=== Begin Enclosure ===

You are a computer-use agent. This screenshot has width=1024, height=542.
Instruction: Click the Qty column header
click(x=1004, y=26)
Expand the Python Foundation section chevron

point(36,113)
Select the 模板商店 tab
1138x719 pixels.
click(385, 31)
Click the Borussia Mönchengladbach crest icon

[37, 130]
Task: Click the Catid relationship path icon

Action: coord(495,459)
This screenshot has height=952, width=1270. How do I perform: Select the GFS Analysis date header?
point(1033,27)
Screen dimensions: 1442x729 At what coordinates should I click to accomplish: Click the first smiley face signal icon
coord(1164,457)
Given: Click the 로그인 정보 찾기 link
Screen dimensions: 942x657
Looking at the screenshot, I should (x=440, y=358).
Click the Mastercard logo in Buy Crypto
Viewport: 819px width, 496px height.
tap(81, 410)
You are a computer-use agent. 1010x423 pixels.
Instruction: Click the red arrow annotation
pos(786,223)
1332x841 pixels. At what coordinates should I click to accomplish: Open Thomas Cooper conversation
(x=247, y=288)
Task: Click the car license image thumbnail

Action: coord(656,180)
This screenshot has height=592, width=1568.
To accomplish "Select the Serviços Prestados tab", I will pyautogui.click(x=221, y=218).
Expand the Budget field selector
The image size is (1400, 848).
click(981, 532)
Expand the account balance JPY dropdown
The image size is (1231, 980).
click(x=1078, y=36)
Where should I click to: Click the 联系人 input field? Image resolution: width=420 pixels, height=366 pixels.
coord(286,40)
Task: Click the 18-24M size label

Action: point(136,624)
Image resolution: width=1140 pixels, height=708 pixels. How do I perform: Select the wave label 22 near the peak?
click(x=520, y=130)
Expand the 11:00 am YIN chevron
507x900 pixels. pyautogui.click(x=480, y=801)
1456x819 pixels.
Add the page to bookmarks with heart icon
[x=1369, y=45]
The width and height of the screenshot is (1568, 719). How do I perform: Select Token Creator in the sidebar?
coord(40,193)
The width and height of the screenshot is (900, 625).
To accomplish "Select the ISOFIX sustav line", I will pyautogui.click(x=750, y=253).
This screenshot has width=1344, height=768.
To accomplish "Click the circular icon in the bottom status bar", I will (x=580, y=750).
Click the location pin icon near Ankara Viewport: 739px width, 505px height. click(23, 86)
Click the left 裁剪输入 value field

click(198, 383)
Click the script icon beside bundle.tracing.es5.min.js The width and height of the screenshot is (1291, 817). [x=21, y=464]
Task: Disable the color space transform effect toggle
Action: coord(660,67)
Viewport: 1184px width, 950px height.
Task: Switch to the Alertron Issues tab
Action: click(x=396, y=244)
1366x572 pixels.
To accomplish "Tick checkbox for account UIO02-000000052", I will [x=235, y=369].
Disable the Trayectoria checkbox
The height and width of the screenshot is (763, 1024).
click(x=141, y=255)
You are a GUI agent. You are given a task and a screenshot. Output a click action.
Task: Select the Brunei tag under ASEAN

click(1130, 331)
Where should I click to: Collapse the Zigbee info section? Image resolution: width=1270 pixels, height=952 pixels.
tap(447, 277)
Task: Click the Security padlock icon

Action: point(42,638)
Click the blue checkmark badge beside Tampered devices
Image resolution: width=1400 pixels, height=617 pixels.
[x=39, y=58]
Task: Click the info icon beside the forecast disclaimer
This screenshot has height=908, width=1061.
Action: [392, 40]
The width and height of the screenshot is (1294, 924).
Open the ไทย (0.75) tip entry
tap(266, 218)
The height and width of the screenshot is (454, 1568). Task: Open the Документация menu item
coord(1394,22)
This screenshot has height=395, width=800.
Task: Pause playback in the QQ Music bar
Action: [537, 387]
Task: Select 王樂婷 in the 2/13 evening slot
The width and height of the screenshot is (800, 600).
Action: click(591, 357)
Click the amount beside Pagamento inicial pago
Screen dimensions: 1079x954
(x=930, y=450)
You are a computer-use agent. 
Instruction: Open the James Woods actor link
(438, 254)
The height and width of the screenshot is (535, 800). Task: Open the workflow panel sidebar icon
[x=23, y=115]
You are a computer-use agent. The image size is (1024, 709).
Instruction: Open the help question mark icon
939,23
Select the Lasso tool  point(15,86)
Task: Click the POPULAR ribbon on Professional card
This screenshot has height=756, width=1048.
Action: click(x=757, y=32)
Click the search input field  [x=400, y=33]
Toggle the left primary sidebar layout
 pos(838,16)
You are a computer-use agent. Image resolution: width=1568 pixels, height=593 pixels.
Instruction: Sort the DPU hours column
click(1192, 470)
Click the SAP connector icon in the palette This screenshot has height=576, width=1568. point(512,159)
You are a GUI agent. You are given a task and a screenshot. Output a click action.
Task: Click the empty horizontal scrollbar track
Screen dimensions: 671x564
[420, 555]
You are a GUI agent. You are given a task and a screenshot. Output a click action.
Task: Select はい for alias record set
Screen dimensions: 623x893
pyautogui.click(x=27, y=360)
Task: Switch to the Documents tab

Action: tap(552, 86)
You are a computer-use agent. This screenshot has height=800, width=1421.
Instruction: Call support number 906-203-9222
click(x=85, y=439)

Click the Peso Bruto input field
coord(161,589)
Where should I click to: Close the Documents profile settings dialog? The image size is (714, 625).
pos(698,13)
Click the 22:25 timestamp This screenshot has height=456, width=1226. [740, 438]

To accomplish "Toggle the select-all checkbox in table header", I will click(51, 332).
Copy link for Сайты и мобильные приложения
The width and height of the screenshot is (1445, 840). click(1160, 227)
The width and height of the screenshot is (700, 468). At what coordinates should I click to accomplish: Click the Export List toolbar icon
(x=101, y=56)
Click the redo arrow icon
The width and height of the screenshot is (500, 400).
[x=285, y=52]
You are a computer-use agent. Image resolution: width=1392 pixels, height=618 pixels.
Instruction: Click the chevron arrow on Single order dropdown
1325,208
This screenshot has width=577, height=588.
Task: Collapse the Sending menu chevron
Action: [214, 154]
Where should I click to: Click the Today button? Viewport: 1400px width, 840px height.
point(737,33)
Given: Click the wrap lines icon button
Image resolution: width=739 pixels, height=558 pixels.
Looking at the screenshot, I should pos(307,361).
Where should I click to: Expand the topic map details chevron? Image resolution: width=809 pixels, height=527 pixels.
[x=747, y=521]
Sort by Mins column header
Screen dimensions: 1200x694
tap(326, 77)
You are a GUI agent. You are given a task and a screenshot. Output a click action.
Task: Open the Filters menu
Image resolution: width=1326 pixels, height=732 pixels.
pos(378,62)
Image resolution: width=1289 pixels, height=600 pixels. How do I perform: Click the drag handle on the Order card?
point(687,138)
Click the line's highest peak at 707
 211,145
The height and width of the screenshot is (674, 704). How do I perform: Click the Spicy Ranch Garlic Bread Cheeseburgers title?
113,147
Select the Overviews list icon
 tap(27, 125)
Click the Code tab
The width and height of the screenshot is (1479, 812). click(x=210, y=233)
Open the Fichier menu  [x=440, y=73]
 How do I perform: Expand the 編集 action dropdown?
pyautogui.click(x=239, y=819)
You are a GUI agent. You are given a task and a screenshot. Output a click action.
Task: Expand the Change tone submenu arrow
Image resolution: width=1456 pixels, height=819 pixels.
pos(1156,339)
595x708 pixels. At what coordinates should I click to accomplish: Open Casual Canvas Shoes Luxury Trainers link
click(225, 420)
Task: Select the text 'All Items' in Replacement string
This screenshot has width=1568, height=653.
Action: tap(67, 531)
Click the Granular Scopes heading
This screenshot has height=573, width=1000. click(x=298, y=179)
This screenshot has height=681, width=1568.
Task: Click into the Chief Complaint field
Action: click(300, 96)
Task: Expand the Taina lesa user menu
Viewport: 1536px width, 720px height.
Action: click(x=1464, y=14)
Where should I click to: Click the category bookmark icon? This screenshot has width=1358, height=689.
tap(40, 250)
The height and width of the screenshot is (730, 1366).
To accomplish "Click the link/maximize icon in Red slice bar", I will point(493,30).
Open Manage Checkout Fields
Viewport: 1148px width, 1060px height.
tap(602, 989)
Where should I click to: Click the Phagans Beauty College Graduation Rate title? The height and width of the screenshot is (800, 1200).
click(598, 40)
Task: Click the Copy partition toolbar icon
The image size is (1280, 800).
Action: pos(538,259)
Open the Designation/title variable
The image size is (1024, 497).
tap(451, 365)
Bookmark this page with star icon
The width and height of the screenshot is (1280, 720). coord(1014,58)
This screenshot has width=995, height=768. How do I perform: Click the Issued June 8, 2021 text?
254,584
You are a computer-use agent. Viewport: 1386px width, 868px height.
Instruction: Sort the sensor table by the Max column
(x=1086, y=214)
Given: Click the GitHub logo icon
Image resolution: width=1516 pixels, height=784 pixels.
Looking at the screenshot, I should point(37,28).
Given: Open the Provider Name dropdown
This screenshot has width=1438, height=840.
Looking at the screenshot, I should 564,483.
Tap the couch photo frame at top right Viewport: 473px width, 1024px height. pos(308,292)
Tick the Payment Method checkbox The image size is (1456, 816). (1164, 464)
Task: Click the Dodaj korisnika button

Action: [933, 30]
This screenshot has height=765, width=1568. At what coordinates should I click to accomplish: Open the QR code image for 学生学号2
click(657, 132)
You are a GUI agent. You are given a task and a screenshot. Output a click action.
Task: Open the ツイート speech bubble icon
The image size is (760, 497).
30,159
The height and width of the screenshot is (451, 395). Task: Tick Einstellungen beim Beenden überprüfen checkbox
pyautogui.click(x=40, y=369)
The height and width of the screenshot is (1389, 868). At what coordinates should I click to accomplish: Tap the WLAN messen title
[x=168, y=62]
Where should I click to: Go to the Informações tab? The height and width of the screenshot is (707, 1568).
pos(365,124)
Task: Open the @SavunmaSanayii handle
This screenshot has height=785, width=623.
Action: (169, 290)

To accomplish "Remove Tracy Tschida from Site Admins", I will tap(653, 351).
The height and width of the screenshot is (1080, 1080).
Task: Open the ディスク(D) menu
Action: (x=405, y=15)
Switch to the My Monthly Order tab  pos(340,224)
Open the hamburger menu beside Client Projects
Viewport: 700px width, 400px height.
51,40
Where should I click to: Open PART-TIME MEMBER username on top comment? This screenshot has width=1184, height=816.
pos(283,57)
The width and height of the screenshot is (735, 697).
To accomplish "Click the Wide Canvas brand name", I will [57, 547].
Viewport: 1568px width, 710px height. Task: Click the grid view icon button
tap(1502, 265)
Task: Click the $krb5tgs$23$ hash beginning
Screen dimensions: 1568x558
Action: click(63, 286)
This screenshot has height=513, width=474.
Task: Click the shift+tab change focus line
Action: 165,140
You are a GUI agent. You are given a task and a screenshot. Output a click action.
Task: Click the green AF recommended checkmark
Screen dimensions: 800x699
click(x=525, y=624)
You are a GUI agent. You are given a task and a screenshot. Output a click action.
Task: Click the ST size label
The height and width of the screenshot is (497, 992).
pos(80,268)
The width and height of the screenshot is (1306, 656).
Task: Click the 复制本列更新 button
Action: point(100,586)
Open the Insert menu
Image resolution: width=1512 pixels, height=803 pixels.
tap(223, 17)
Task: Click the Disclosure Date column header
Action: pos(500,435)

=== End Enclosure ===

--- Exercise aim ---
Tally the lines of the listing that hold the string "account", then reply with that number alone.

--- Expected output ---
2